Work instructions:
Quote these lines exactly: the one that holds "Click the last tyre icon in Felipe Nasr's row" and every line after it to the end of the material below. Skip pictures.

*** Block opens ***

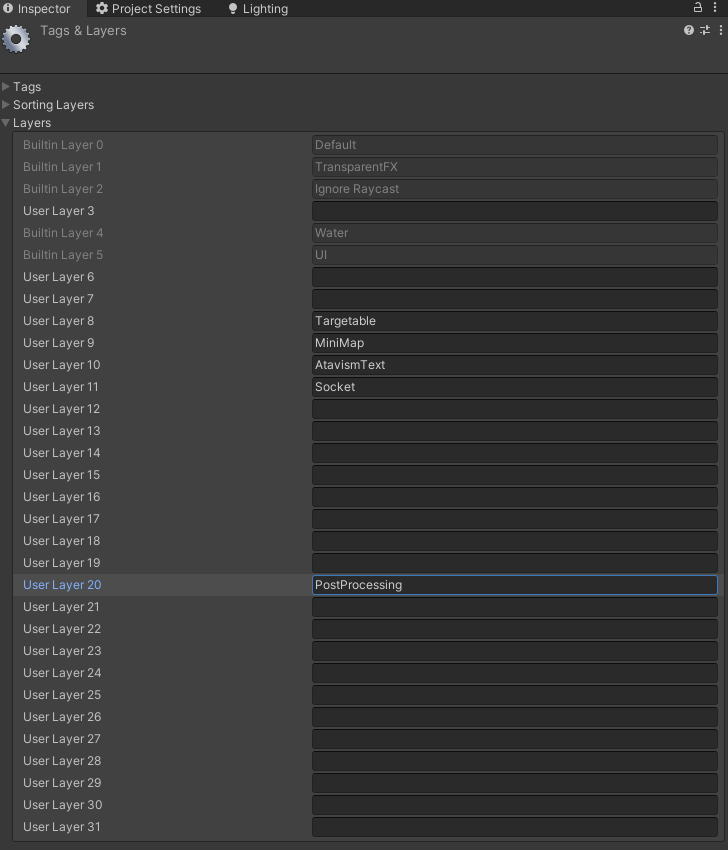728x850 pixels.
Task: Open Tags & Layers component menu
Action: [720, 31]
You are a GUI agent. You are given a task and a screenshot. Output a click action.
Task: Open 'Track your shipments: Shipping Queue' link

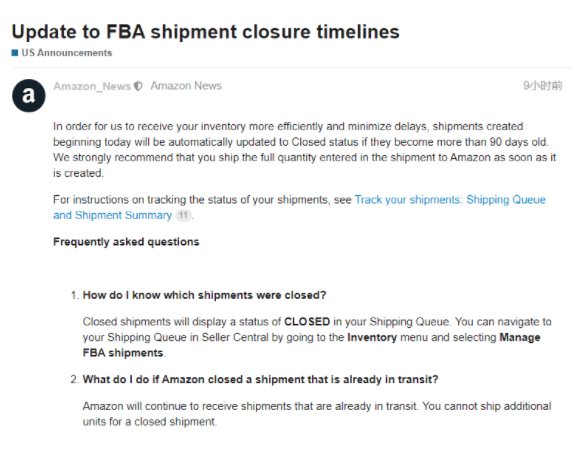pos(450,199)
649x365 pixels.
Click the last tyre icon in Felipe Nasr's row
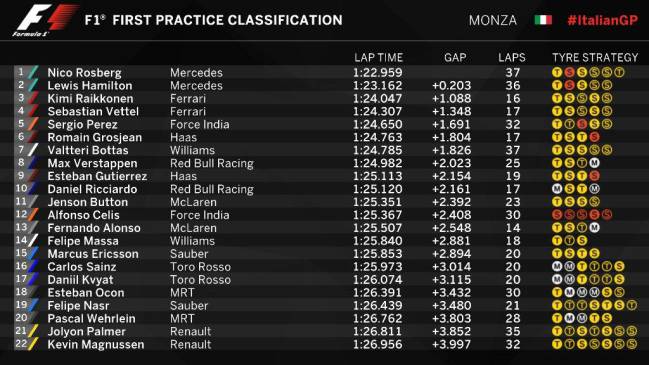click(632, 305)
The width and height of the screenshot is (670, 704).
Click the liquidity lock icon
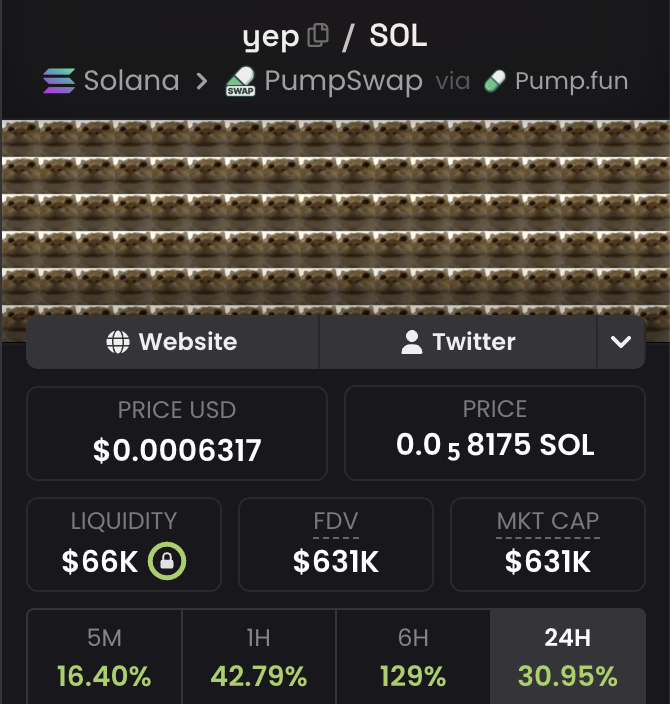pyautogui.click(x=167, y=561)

*** Block closes ***

Task result:
Click the last tyre icon in Felipe Nasr's row
click(632, 305)
The width and height of the screenshot is (670, 704).
Click the liquidity lock icon
pyautogui.click(x=167, y=561)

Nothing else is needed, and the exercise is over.